Sur son compte Twitter, le journaliste français basé au Sénégal, Bastien David, porte la réplique avec, à l’appui, montrant l’ancienne présidente du Conseil économique, social et environnemental aux côtés du chantre de ‘’France dégage’’, le député Guy Marius Sagna. L’image est accompagnée du commentaire suivant : ‘’Quand vous partagez la tribune avec un (individu) affublé d’un tee-shirt ‘France dégage’ : ça vous hérisse moins le poil le nationalisme à outrance teinté de xénophobie ?’’
Pendant ce temps, d’autres followers lui conseillent d’être moins catégorique, car la vie réserve bien des surprises, car demain, toutes les deux peuvent se retrouver à la tête des deux pays que des relations de longue date unissent.

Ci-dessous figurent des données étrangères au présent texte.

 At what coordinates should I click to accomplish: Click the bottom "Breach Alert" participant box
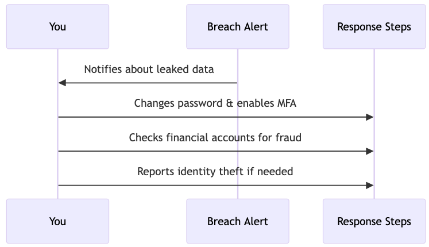click(x=237, y=221)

En fait, l’hostilité de Mimi Touré envers la patronne des députés du Rassemblement national a des racines bien plus profondes, datant même des années de l’université. À l’époque, se souvient-elle dans sa tribune, le Gud (Groupe union défense), qui était d’extrême droite et du Front national, faisait régner sur les campus français la violence raciste et la terreur. ‘’À l’annonce de la présence de ses membres sur le campus, nous, étudiants africains et arabes, nous nous terrions dans nos chambres pour ne pas être victimes de leurs expéditions punitives sans fondement. Le mouvement Touche pas à mon pote, initié par l’association SOS Racisme, en 1985, avait constitué une riposte massive de la jeunesse de l’époque, dans toute sa diversité, à ces militants d’extrême droite’’, justifie-t-elle.
À l’en croire, des anciens dirigeants du Gud, Frédéric Chatillon et Axel Loustau, sont toujours actifs aux côtés de Marine Le Pen et figuraient même dans son équipe de campagne, lors de l’élection présidentielle française de 2022.
‘’… Bref, souligne Mimi Touré, le Front national, bien que rebaptisé Rassemblement national, continue à faire du racisme, de la xénophobie et de la haine de l’autre son principal fonds de commerce politique’’.
Par ailleurs, ce qui irrite bien des panafricains, c’est qu’au moment où le gouvernement permet à Marine Le Pen de défiler à Dakar, d’autres comme Kémi Séba sont privés du même droit. D’ailleurs, l’activiste ne manque pas de le signaler sur son compte Twitter. Il s’en désole en ces termes : ‘’Marine Le Pen autorisée à entrer au Sénégal, pendant que je suis interdit d’y fouler le sol. Tellement d’amour pour ce pays, mais tellement de blessures.’’
En écho à ce post, Nathalie Yamb, qui était elle-même à Dakar ces derniers jours, compatit : ‘’Je te comprends, le sang. Je ressens tellement ta douleur. Un jour, cela changera. Nous nous en assurerons.’’
Pour rappel, à la dernière élection présidentielle française, plusieurs électeurs français établis au Sénégal avaient voté pour l’extrême droite. Éric Zemmour était, en effet, arrivé troisième avec 7,86 % des suffrages, Marine Le Pen quatrième avec 6,14 % des suffrages. Ils étaient cependant bien loin des 33 % des voix obtenues par Emmanuel Macron et des 38 % des voix obtenues par le premier, Jean-Luc Mélenchon. Aussi, depuis les Législatives, la députée a engagé son parti dans la voie de la normalisation, pour paraitre bien plus fréquentable.
À souligner que l’entourage de celle qui projette de succéder à Emmanuel Macron en 2027 a préféré ne pas partager l’agenda de sa visite au Sénégal. ‘’Tout est verrouillé et tenu secret. Pas de place pour les médias, en dehors de ceux qu’ils ont fait venir de Paris’’, regrette cette consœur correspondante à Dakar d’un média français.